月半ばのインフレ率が予想外に倍増し0.89%となったことで、物価上昇圧力の強まりが示された。この急上昇を受け、中央銀行の政策見通しは見直しが必要となる。今後数週間は、より「タカ派」(インフレ抑制のため利上げなど金融引き締めに前向きな姿勢)に傾く可能性を織り込む局面となりそうだ。
金利見通しとイールドカーブへの影響
最も反応しやすいのは金利先物で、満期の異なる金利全体(イールドカーブ=期間別の金利水準の並び)にわたり利回りが上昇しやすい。市場は近い将来の利下げ観測(政策金利引き下げの可能性)を後退させ、利上げの可能性を織り込み始めるだろう。2025年にインフレ指標が市場予想を上回った局面では、短期のDI金利先物(ブラジルの短期金利指標に連動する先物)が急落(価格下落=利回り上昇)したが、今回も同様の動きが繰り返される可能性がある。
為替は、中央銀行がより強い引き締め姿勢を示せばブラジル・レアル(BRL)高につながりやすい。想定金利が上がると、低金利通貨で資金を調達し高金利通貨で運用する取引(キャリートレード)が有利になり、海外資金を呼び込みやすい。ドル/レアル(USD/BRL)が5.00を下回る動きを狙うオプション戦略(将来の価格に対する権利を売買し、下落・上昇や変動に備える手法)を通じて、ドルに対するBRL高を想定したポジションが考えられる。

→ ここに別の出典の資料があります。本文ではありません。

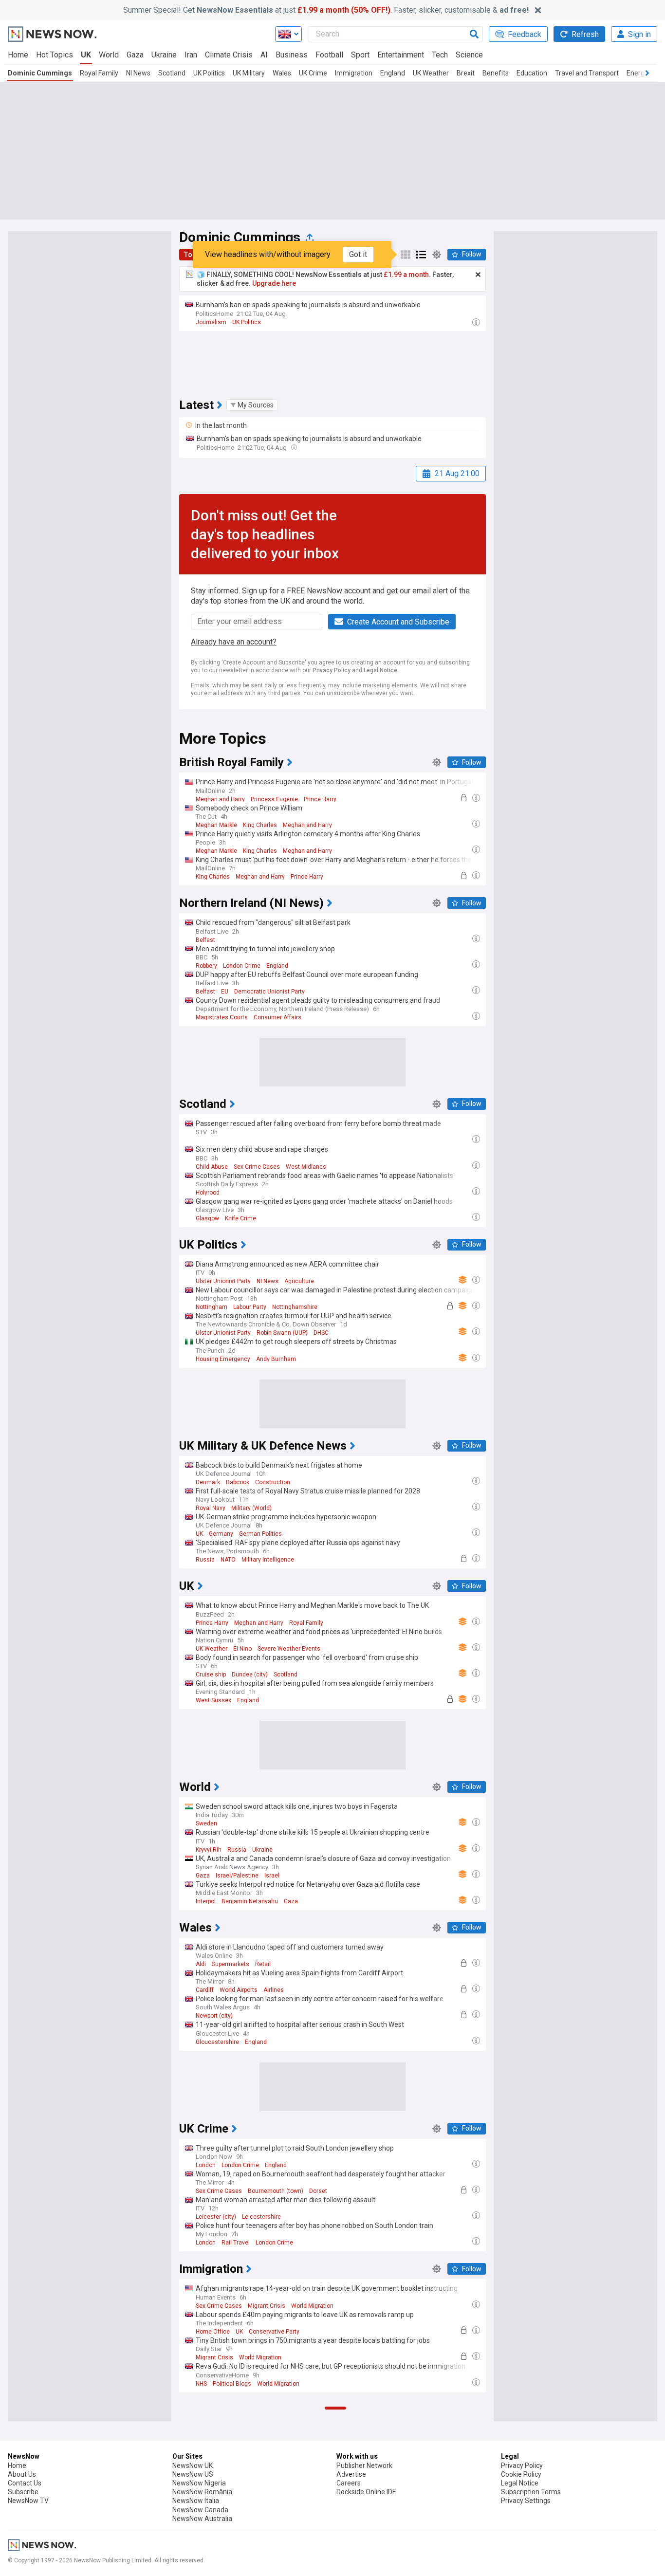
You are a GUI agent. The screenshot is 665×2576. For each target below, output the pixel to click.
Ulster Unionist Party (223, 1281)
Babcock (237, 1482)
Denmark (208, 1482)
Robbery (206, 966)
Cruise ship (211, 1674)
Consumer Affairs (277, 1017)
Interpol (206, 1901)
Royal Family (99, 73)
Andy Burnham (276, 1359)
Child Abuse (212, 1167)
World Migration (312, 2306)
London (206, 2165)
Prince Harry (320, 799)
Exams (259, 2533)
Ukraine (164, 54)
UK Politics (209, 73)
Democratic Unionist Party (269, 991)
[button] (252, 405)
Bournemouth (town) (275, 2191)
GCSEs (284, 2533)
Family (246, 2558)
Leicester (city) (216, 2217)
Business (292, 54)
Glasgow (207, 1218)
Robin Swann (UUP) (282, 1333)
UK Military (249, 73)
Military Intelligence (267, 1560)
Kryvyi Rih (209, 1850)
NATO (228, 1560)
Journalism (211, 322)
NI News (138, 73)
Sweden (206, 1823)
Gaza (135, 54)
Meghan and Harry (220, 799)
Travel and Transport (587, 73)
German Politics (260, 1534)
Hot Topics (54, 54)
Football (329, 54)
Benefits (495, 73)
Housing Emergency (223, 1359)
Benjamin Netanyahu (250, 1901)
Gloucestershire (217, 2042)
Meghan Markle (216, 825)
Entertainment (400, 54)
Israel (271, 1875)
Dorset (318, 2191)
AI (264, 54)
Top (190, 254)
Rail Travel (236, 2242)
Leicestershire (261, 2217)
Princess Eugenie (274, 799)
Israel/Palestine (237, 1875)
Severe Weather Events (289, 1649)
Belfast (205, 940)
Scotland (171, 73)
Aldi (201, 1964)
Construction (272, 1482)
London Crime (241, 966)
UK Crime (313, 73)
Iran (191, 54)
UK (86, 54)
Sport (360, 54)
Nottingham (211, 1307)
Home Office (213, 2332)
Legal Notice (380, 670)
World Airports (239, 1990)
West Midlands (306, 1167)
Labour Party (249, 1307)
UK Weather (431, 73)
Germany (221, 1534)
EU (224, 991)
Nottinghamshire (294, 1307)
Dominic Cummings (40, 73)
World (109, 54)
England (392, 73)
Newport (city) (214, 2016)
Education (532, 73)
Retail (263, 1964)
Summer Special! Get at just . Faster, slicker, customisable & (326, 10)
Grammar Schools (220, 2533)
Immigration (353, 73)
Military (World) (251, 1508)
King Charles (260, 825)
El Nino (242, 1649)
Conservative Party (274, 2332)
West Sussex (213, 1700)
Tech (440, 54)
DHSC (321, 1333)
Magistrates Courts (222, 1017)
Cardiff (205, 1990)
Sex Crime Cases (257, 1167)
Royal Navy (210, 1508)
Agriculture (299, 1281)
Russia (205, 1560)
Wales (282, 73)
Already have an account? (234, 641)
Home (18, 54)
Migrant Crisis (266, 2306)
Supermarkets (230, 1964)
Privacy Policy (332, 670)
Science (469, 54)
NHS (201, 2384)
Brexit (466, 73)
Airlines (273, 1990)
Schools (271, 2558)
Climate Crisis (229, 54)
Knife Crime (240, 1218)
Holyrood (208, 1193)
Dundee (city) (250, 1674)
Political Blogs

金利上昇は一般に株式には逆風となる。企業の借入コストが上がるためだ。Ibovespa指数(ブラジル主要株価指数、現状は12万7,000ポイント近辺)については、防御的なポジションを検討したい。指数のプット(一定価格で売る権利=下落への保険)や、金利の影響を受けやすい小売・建設などのセクターでプットを活用すれば、金融引き締め懸念による下落リスクへのヘッジ(損失を抑える備え)となる。